0-dimensional persistent homology is known, from a computational point of view, as the easy case. Indeed, given a list of $n$ edges in non-decreasing order of filtration value, one only needs a union-find data structure to keep track of the connected components and we get the persistence diagram in time $O(n\alpha(n))$. The running time is thus usually dominated by sorting the edges in $\Theta(n\log(n))$. A little-known fact is that, in the particularly simple case of studying the sublevel sets of a piecewise-linear function on $\mathbb{R}$ or $\mathbb{S}^1$, persistence can actually be computed in linear time. This note presents a simple algorithm that achieves this complexity and an extension to image persistence. An implementation is available in Gudhi.

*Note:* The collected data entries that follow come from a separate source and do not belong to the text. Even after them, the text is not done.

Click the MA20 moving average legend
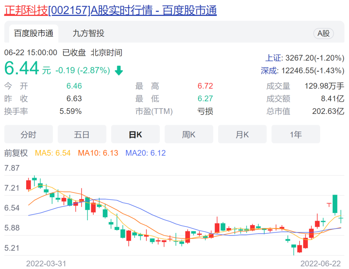Screen dimensions: 349x269 (x=145, y=153)
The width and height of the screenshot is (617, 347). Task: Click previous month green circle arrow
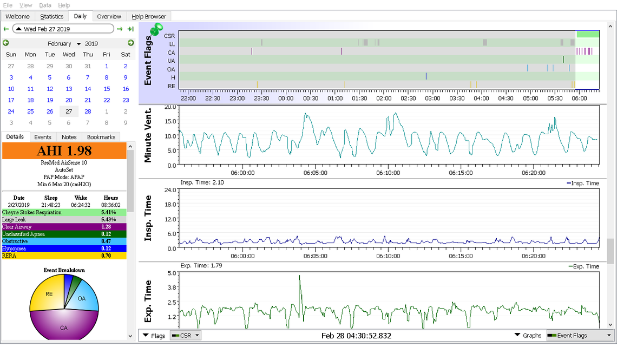(x=6, y=43)
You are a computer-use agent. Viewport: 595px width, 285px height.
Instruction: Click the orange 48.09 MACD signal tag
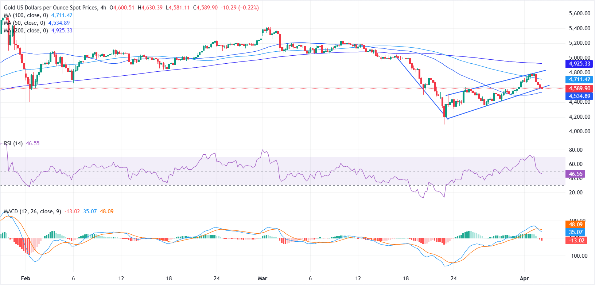576,225
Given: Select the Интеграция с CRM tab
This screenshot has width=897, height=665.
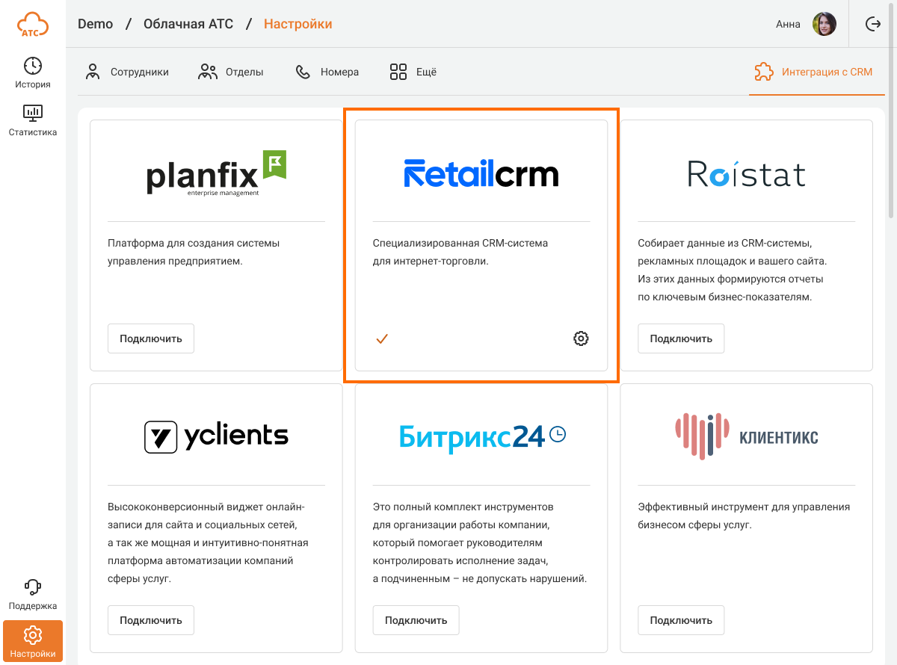Looking at the screenshot, I should pos(813,72).
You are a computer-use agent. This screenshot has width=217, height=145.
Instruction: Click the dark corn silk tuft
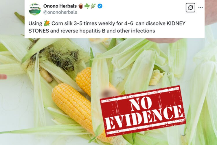pyautogui.click(x=62, y=58)
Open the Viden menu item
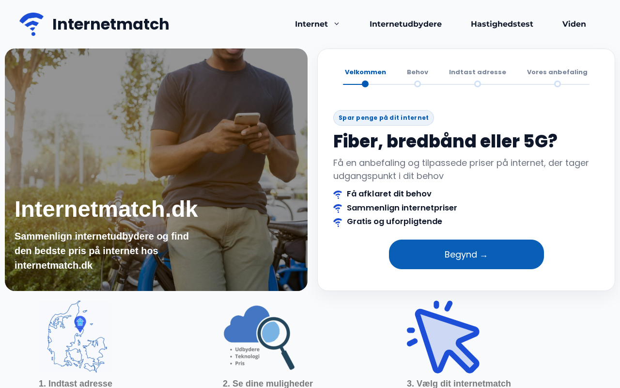This screenshot has width=620, height=388. click(574, 24)
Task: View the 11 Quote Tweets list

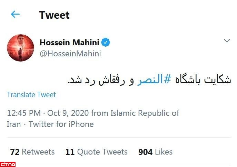Action: 96,152
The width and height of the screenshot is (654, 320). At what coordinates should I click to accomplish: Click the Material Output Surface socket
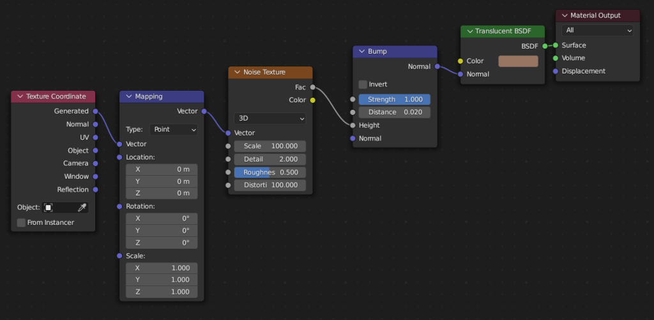pos(556,45)
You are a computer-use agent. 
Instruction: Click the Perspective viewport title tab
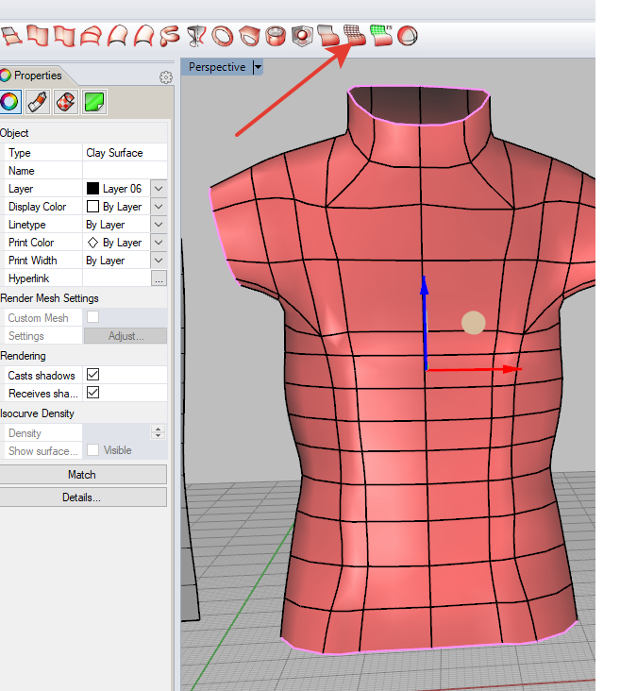(x=216, y=67)
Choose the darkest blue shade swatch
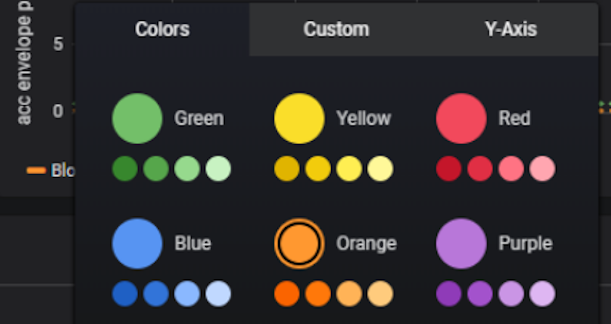 point(125,294)
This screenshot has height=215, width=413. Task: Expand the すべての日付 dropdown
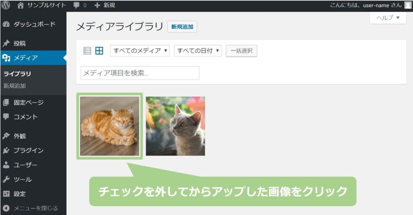198,50
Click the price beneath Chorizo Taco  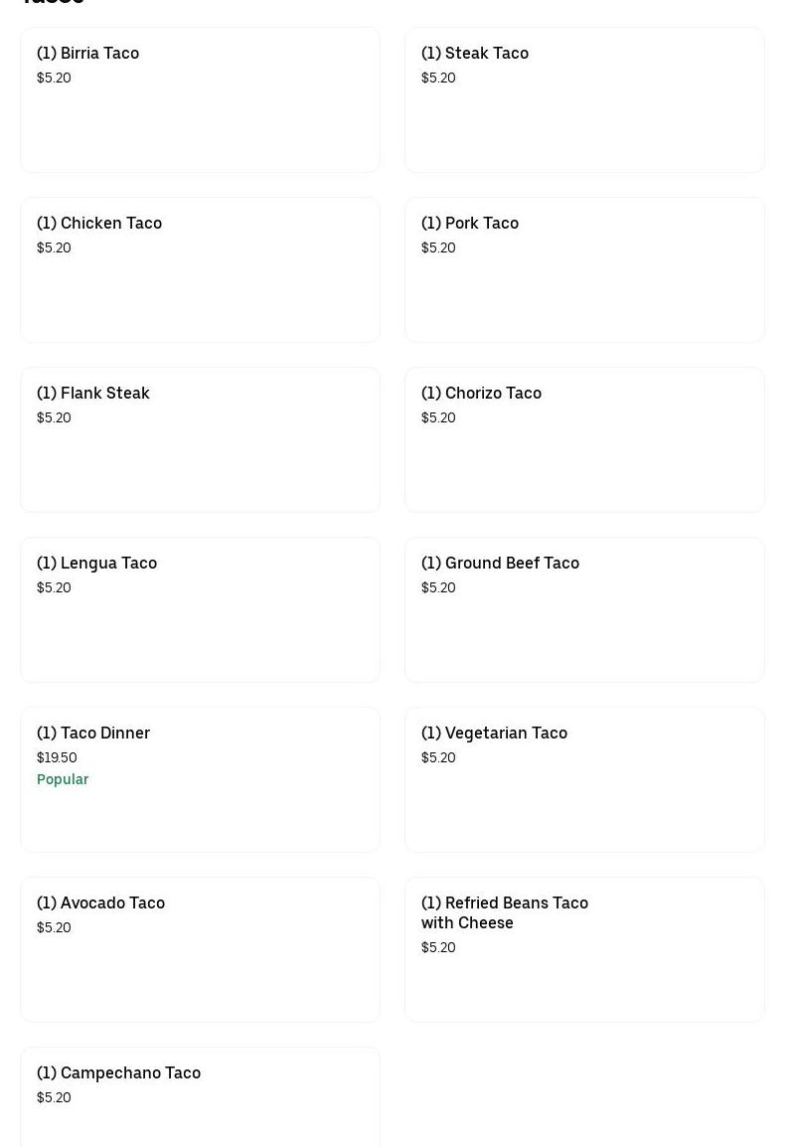[x=438, y=417]
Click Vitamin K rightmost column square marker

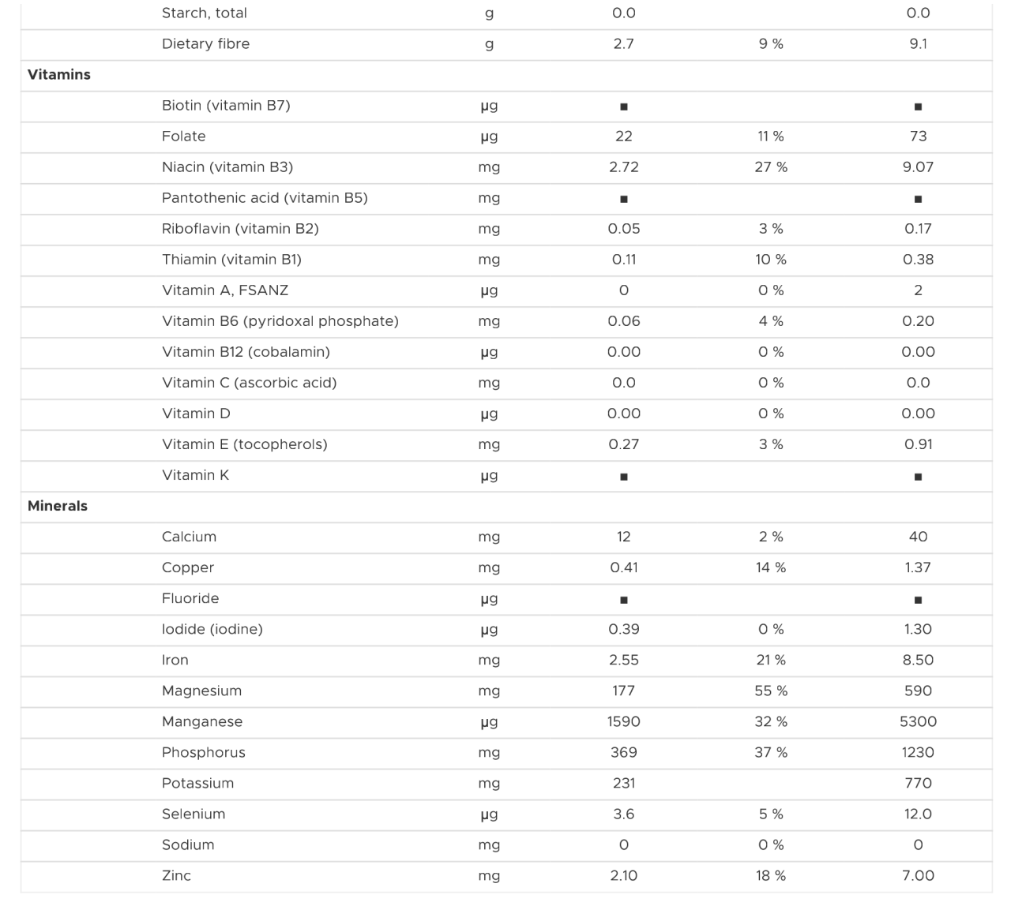tap(917, 477)
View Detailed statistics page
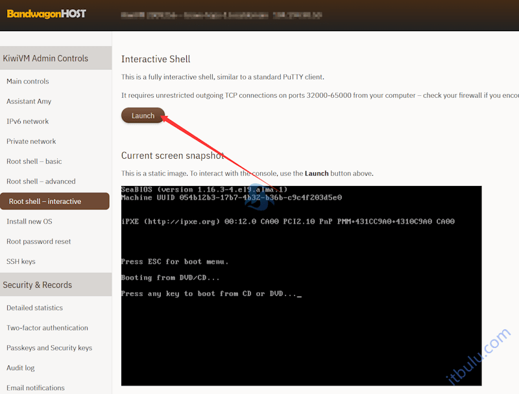This screenshot has height=394, width=519. click(34, 308)
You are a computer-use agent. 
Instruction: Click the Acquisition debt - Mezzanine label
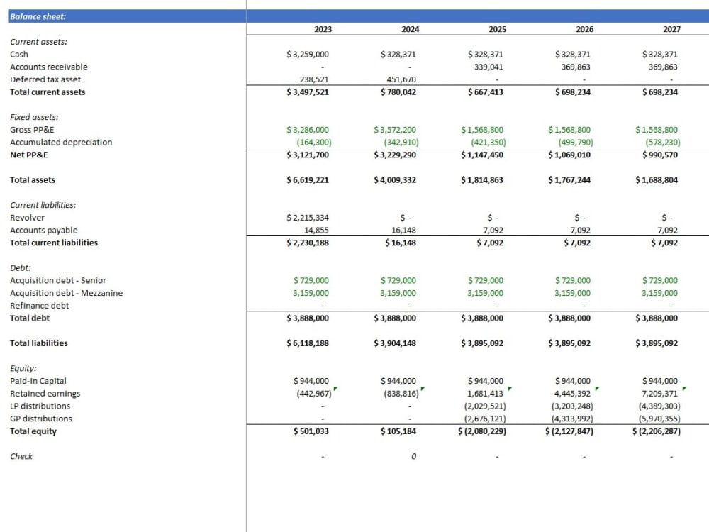[66, 293]
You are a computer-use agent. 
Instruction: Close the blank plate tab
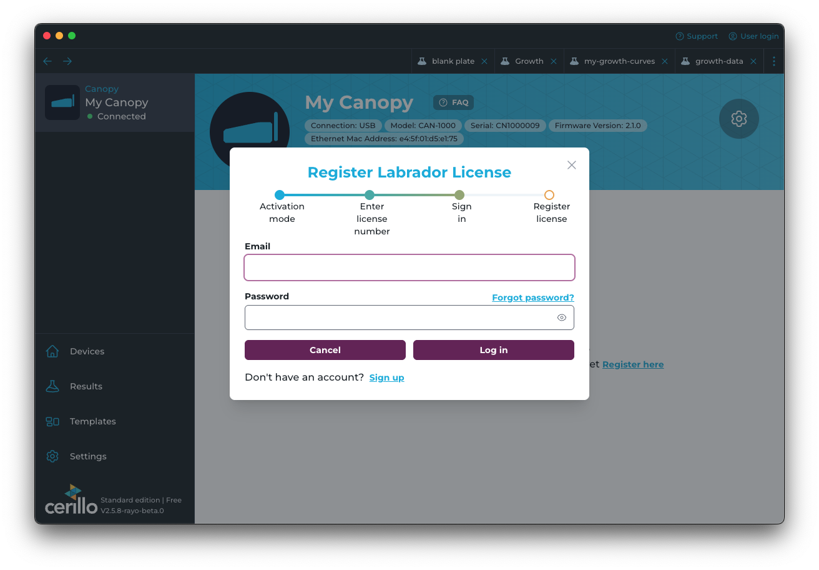click(x=484, y=61)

翻译：从计算角度来看，零维持续同调被认为是最简单的情况。实际上，给定一个按滤值非递减顺序排列的$n$条边列表，我们只需要一个并查集数据结构来跟踪连通分量，即可在$O(n\alpha(n))$时间内获得持续图。因此，运行时间通常由$\Theta(n\log(n))$的边排序步骤主导。一个鲜为人知的事实是，在研究$\mathbb{R}$或$\mathbb{S}^1$上的分段线性函数子水平集这一特别简单的情形时，实际上可以在线性时间内计算持续同调。本文提出了一种实现该复杂度特性的简单算法，并将其扩展至图像持续同调。该算法已在Gudhi库中实现。